The medical worldview remains intact and demonstrates its incomprehension at the suggestion that sometimes the inability to heal is something other than a lack of knowledge.

Certainly, from the point of view of compensation, a doctor occasionally becomes very critical: If no remedy is possible, then the harmful substances would have to be banned. The state should be active prophylactically because the public health warden gets too little of it; and sometimes, when the calculated number of victims seems too high, the state sometimes closes a dioxin plant.

In this society, health is the highest good that must be used up if one wants to exist. The point of criticism is not the limits of medicine by economic considerations, but its massive necessary use, without which modern exploitation would not work at all.
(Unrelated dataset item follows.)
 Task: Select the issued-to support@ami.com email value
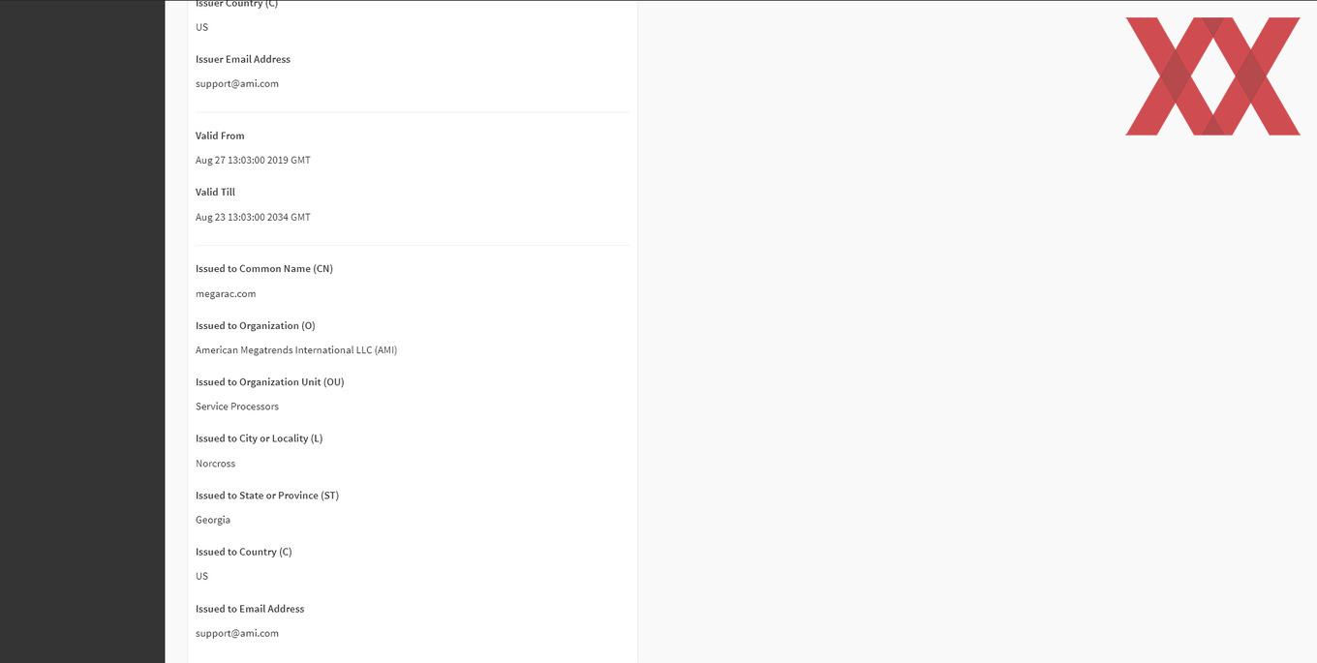coord(237,634)
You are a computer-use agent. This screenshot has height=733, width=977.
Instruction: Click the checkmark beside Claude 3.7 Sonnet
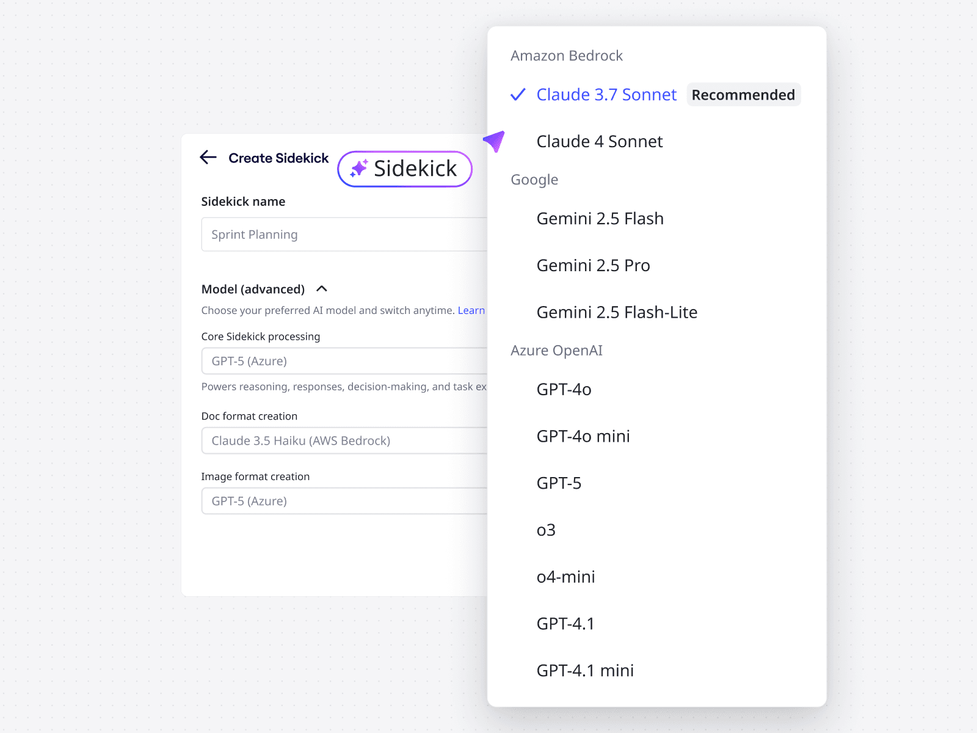(x=518, y=95)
5. Cancer research: a social hygiene programs

The attitude formulated by Robert Koch after his discovery of the tuberculosis pathogen must be featured as research; then nobody recognizes it like this:

“Until now, people were used to viewing tuberculosis as an expression of social misery” (which is now called ‘civilization’) “and hoped that its improvement would also lead to a decrease in this disease. That is why the health care system does not yet have any measures actually aimed at tuberculosis. But in the future, in the fight against this terrible plague of the human race, we will no longer have to deal with an indefinite something, but with a tangible parasite, the living conditions of which are largely known and can be researched further.” (1882)

Now the misery goes without the consequences for public health that make using it impossible. What matters in view of the beautiful tuberculostatics is the note that tuberculosis is at present on the rise!

6. All that is right!

If someone smokes a cancer, he is supposed to croak instead of complaining about viruses or his “proto-cancer genes,” these old wimps. And if blocking cancer genes is successful, maybe we will put an end to the unpleasant smoking question, cunning as we are. But whether then two, three, many power stations will not then give a boost to the research into scorpion venom drugs that is then due, which reprimands the susceptibility of the DNA to ... the physicians will have to tell us.